In Africa, ad esempio, alcune start-up utilizzano l’IA per sviluppare soluzioni di microcredito destinate alle popolazioni rurali, dove spesso le persone non hanno né documenti ufficiali né un sistema bancario di riferimento. Grazie all’IA, queste persone possono finalmente entrare nel sistema economico formale, costruendo un percorso verso l’autosufficienza e migliorando le loro condizioni di vita. Un’altra questione rilevante riguarda l’automazione, che potrebbe trasformare drasticamente il mondo del lavoro. Molte mansioni ripetitive e manuali, spesso svolte da persone a basso reddito, sono tra le prime a essere sostituite da macchine intelligenti. Questo fenomeno potrebbe ampliare il divario tra lavoratori qualificati e non qualificati, poiché le opportunità di impiego per coloro che non hanno competenze tecniche specifiche potrebbero ridursi notevolmente.

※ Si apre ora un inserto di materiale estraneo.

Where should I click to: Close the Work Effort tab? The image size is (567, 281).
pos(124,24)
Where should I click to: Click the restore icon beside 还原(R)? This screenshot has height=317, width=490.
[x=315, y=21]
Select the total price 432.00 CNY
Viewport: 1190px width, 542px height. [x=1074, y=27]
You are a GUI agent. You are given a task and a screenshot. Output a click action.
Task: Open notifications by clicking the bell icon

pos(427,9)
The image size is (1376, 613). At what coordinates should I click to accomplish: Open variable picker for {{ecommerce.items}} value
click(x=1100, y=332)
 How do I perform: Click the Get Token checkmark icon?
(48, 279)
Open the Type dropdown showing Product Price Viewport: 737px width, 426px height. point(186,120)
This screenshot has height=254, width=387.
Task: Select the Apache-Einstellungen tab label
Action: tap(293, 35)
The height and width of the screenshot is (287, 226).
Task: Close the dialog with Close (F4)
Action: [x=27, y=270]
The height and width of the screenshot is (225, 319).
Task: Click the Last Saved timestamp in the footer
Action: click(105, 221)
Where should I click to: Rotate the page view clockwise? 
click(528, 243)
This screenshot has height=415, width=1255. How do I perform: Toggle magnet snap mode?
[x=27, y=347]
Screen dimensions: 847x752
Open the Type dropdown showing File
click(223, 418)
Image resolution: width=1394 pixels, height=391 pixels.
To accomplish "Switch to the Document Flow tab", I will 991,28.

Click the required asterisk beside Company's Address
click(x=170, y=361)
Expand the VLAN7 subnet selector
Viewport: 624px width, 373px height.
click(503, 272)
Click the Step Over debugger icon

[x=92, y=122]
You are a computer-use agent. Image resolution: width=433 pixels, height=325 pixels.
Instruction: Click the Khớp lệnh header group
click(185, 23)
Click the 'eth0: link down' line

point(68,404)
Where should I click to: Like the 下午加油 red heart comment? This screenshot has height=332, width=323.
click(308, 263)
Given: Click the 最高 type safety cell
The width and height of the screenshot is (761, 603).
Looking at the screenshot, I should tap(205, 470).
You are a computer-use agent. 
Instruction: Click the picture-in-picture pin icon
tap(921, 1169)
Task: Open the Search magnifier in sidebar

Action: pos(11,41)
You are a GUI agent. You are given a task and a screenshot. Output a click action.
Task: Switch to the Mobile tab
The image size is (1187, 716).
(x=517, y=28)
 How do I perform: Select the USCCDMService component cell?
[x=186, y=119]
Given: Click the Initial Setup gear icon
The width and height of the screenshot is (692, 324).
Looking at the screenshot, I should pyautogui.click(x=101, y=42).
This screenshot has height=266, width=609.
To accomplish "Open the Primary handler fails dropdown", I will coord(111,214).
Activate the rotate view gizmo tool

Un esempio evidente è rappresentato dal settore manifatturiero, dove l’automazione sta sostituendo i lavori manuali a ritmo crescente. Questa tendenza minaccia le economie delle regioni più povere, dove molti lavoratori dipendono da occupazioni poco qualificate. Tuttavia, se gestita correttamente, l’IA potrebbe anche creare nuove tipologie di lavoro che richiedono competenze di livello superiore, ma questo implica investimenti in formazione e accesso all’istruzione tecnologica, un aspetto che non è ugualmente disponibile per tutti.
Per evitare che l’IA aumenti le disuguaglianze, è fondamentale investire in formazione e alfabetizzazione digitale.

Governare l’intelligenza artificiale significa comprendere come utilizzare al meglio le sue potenzialità per il bene comune, assicurando che sia accessibile a tutti, indipendentemente dalla loro situazione economica o geografica. Alcuni governi e organizzazioni stanno già investendo in programmi di educazione tecnologica nelle scuole e nei centri comunitari, mirati a fornire competenze digitali a giovani e adulti in contesti a basso reddito. Tuttavia, l’accesso all’educazione non è sufficiente se non viene supportato da infrastrutture adeguate, come accesso a Internet e dispositivi tecnologici di base. Senza questi investimenti strutturali, il potenziale dell’IA per ridurre la povertà e aumentare l’inclusione sociale resterà largamente inespresso. Anche le aziende che sviluppano tecnologie basate sull’intelligenza artificiale hanno un ruolo fondamentale da svolgere nel ridurre le disuguaglianze. Alcune multinazionali tecnologiche stanno già esplorando il concetto di IA responsabile, promuovendo pratiche aziendali etiche e progettando tecnologie che tengano conto degli impatti sociali.  Le aziende che operano nei Paesi in via di sviluppo, ad esempio, potrebbero fornire soluzioni gratuite o a basso costo alle comunità locali, e adottare modelli di business sostenibili.

Tuttavia, il rischio è che queste iniziative restino solo operazioni di facciata. Solo un impegno concreto e trasparente, orientato alla responsabilità sociale, potrà garantire che l’IA contribuisca veramente al benessere delle popolazioni più svantaggiate e non solo al profitto delle grandi aziende. L’intelligenza artificiale ha un potenziale immenso per ridurre la povertà e migliorare le condizioni di vita di milioni di persone, ma solo se utilizzata in modo etico e inclusivo. Se i governi, le aziende e la società civile collaborano per garantire l’accesso a queste tecnologie e investono nelle competenze necessarie per il loro utilizzo, l’IA potrebbe diventare uno strumento potente per combattere la disuguaglianza economica. Tuttavia, senza un impegno concreto in questa direzione, rischiamo che l’IA diventi solo un altro fattore di disuguaglianza in un mondo già profondamente diviso.